- [À faire]:
D'après l'extrait sur la santé des femmes en Haïti, répondez :
(a) À quelle date le tremblement de terre s'est-il produit ?
(b) Combien de pages compte le rapport publié ?
(c) Qu'est-ce que la faim a contraint des femmes à échanger contre de la nourriture ?

(Port-au-Prince, le 30 août 2011) – Les femmes et les jeunes filles d'Haïti sont fortement désavantagées quant à leur accès à des soins de santé élémentaires qui permettraient de mettre fin à des morts évitables de mères et de nourrissons, a déclaré Human Rights Watch dans un rapport publié aujourd'hui. De graves difficultés d'accès aux services de santé affectent des femmes et des jeunes filles vulnérables qui sont toujours dans des camps de personnes déplacées depuis le tremblement de terre du 12 janvier 2010. Le problème est aggravé par le fait que les dispositifs d'aide internationale ne comportent pas de mécanismes efficaces pour déceler ces lacunes et en rendre compte.
Ce rapport de 78 pages, intitulé « Personne ne se souvient de nous : Le droit des femmes et des filles à la santé et à la sécurité n’est pas protégé dans l’Haïti de l’après-séisme», décrit le manque d'accès aux soins maternels et aux services de santé procréative en Haïtidepuis le séisme, alors même que la disponibilité de services de santé gratuits n'a jamais été aussi grande dans le pays. Le rapport montre également comment la faim a contraint des femmes à échanger des faveurs sexuelles contre de la nourriture et comment les mauvaises conditions de confort dans les camps aggravent les conséquences de la violence sexuelle du fait de la difficulté d'accès aux soins après un viol. Il examine comment les efforts déployés pour aider Haïti à se relever du séisme ont négligé les besoins et les droits des femmes et des filles, en particulier leurs droits à la santé et à la sécurité. Les autorités haïtiennes et les donateurs doivent prendre des mesures concrètes pour améliorer l'accès aux services et pour protéger les droits humains de ces femmes et de ces jeunes filles, a déclaré Human Rights Watch.

Entrées de la collection:
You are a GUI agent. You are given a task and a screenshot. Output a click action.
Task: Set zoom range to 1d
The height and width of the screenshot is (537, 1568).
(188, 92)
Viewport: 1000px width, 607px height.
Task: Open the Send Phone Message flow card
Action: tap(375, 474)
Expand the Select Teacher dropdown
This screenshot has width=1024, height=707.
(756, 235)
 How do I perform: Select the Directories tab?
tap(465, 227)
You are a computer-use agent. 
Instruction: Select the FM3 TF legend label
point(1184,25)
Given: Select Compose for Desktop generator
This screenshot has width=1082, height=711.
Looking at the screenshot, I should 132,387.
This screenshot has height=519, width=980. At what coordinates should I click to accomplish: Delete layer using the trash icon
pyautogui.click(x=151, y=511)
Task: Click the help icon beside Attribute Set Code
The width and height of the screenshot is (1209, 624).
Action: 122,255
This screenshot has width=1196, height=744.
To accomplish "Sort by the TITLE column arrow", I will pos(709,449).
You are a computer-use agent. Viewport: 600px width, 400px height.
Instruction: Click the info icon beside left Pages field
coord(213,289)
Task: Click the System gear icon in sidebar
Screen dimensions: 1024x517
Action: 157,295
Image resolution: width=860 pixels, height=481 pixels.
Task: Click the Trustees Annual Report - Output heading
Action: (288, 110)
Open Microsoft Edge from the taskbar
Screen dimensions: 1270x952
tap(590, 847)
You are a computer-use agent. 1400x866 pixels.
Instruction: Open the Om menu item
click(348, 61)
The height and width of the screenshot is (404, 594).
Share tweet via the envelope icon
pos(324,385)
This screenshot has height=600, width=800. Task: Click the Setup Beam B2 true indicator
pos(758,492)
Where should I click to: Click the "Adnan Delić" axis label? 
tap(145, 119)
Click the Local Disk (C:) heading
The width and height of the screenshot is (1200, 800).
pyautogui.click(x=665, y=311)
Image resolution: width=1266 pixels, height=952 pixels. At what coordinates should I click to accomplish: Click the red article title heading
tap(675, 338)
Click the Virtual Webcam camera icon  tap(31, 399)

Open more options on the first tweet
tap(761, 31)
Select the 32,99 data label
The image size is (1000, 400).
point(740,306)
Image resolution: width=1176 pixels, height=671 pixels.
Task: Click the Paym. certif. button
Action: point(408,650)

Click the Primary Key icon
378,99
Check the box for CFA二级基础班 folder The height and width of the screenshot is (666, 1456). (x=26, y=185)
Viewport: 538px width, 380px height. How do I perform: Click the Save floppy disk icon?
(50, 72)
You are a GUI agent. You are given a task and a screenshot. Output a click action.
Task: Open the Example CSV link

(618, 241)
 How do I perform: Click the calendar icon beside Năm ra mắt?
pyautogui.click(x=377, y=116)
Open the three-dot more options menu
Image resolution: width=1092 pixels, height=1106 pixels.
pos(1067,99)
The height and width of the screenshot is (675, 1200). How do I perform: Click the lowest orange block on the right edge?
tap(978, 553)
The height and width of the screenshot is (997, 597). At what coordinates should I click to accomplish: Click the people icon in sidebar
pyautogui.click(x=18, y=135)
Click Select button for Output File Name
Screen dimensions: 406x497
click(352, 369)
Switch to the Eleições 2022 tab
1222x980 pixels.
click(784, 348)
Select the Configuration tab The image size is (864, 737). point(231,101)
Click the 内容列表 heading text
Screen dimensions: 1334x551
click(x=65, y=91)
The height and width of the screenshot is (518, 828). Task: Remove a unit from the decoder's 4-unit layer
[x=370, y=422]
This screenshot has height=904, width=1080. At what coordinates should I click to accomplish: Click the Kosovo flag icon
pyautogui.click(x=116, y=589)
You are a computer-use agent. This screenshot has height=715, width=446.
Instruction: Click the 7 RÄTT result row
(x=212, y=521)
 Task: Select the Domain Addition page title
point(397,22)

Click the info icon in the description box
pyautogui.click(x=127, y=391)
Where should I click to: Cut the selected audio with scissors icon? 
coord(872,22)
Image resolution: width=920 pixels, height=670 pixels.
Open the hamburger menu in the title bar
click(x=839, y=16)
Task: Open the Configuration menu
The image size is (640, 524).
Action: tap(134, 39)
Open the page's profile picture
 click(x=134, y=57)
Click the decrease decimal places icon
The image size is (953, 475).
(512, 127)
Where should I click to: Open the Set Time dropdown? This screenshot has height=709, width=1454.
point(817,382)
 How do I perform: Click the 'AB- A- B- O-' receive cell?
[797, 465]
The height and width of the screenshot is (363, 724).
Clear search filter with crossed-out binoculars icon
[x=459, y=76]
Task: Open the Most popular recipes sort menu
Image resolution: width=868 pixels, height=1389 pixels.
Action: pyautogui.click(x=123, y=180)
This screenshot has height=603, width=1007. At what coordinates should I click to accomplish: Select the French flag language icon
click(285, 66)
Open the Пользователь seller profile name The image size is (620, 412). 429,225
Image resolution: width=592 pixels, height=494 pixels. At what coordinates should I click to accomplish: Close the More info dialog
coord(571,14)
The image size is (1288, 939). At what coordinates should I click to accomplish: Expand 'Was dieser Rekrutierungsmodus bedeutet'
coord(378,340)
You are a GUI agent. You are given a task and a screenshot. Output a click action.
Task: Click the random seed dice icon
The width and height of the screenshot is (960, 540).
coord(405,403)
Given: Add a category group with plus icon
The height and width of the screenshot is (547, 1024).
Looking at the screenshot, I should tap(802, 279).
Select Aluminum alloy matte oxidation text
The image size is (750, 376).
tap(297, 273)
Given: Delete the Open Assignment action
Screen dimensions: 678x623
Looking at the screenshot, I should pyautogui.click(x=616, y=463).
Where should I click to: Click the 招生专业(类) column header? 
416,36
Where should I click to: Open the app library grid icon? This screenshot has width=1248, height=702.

- [Réponse]:
(a) Le 12 janvier 2010.
(b) 78 pages.
(c) Des faveurs sexuelles.